Some big assumptions on the part of the internet here, although I think it would be helpful if Kirby was not Chairman and CEO.



mal310 said:


> There was also no dividend.


My mistake, I have corrected my original post, but it doesn't change my view.


----------



## bitsandkits (Mar 18, 2008)

Releases for that six months were a bit poor to be honest, a bad result to be fair but you cant be up every year, retail is about peaks and troughs, they are down in sales but they still made a decent pre tax profit, its when your business stops making a profit that your in trouble.


----------



## mal310 (May 28, 2010)

Sales volumes have been dropping for years. Any in-depth analysis of their yearly results will show this. Kirby’s answer to this issue has always been to raise prices and cut costs. This as a long term strategy is destroying the company. When profits have been announced massive dividends have been dished out to shareholders, of which Kirby is a massive holder. There is little to no money ‘in the bank’.

Far too many people have been priced out of the hobby and this in my view is disastrous. 

The company’s total paranoia around internet leaks and providing information is also bizarre. They seem to be of the view that sales will be damaged by people having prior knowledge of what is to be released!!! Black Library for example has went from an arm of the company that was universally loved to one that is now constantly bitched about because of a recent change in attitude towards its customers.
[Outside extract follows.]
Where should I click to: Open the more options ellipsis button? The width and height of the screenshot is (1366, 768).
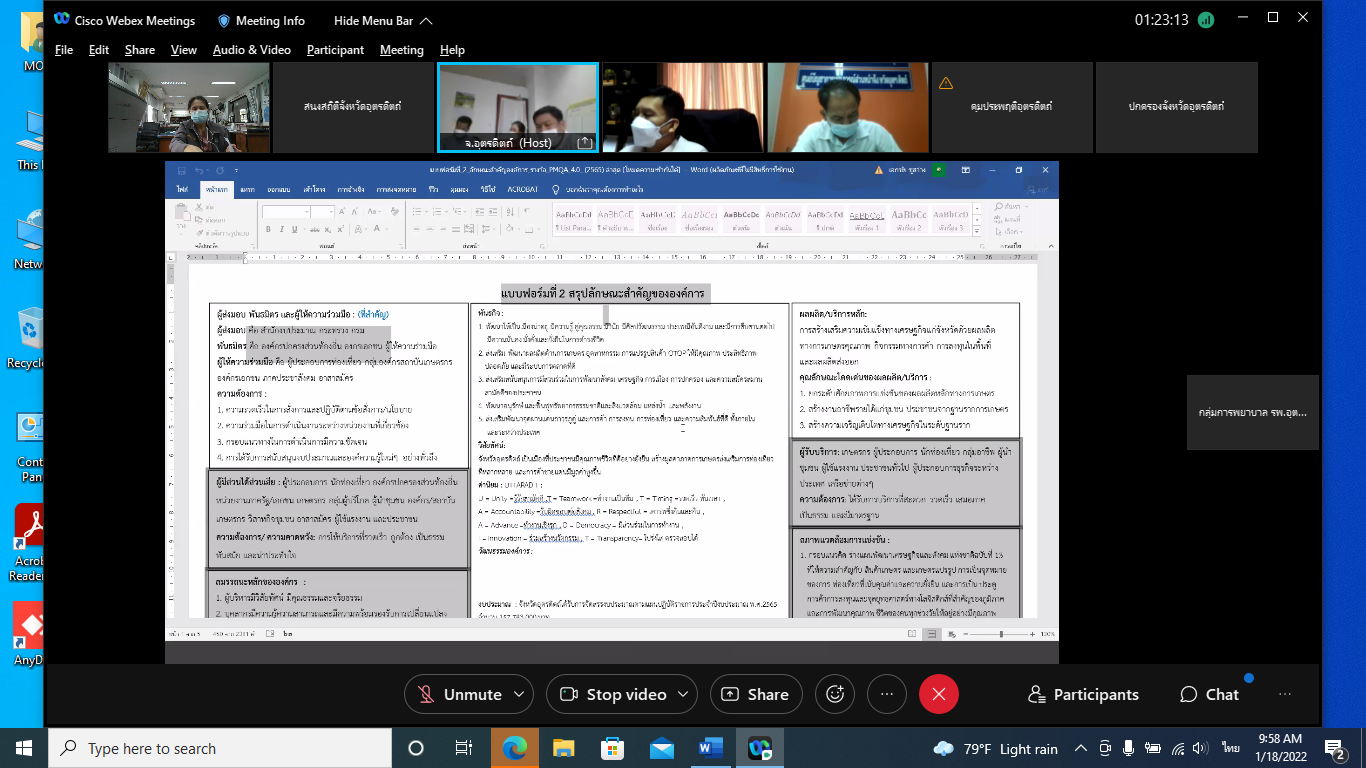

Kirby has his paws all over that I fear. 

If sales continue to deteriorate at the rate they are (and a ten percent drop over a year for a company GW’s size is horrific) the company will go bust. That’s not scare mongering, that reality. 

The share price closed 25 percent down. A quarter of the value of the whole company gone in one day. 
Kirby needs to go. Now.


----------



## Straken's_Fist (Aug 15, 2012)

They still made 7 million in profits. It's not as if they are in trouble. You can fully expect them to be back at 100% of 2013 profits by the end of the year.


----------



## SilverTabby (Jul 31, 2009)

Did they mention whether any of that is due to the Hobbit going down as well as expected or not?

Also, last year was not a Core System re-release year.


----------



## fatmantis (Jun 26, 2009)

i dont understand much about all this finance stuff...but if what you smart people are saying..and the company is losing money wouldnt the other investors or directors be gunning for the top man??? wanting answers or a resignation?


----------



## bitsandkits (Mar 18, 2008)

fatmantis said:


> i dont understand much about all this finance stuff...but if what you smart people are saying..and the company is losing money wouldnt the other investors or directors be gunning for the top man??? wanting answers or a resignation?


the company isnt loosing money, the company has performed ok, it just hasnt performed as well as it did in the same period 12 months ago, but as silver mentioned it wasnt a core game release period, it was a pretty stagnant 6 months anyway, we had 2 months of Dark Elves ,lizardmen,eldar and apocalypse, dark elves,lizardmen and eldar are hardly the goto cash cow ranges, i think marines were in the period, but i dont think the space marine release really had much excitement to it and the marines got a lot of flack over the centurians models.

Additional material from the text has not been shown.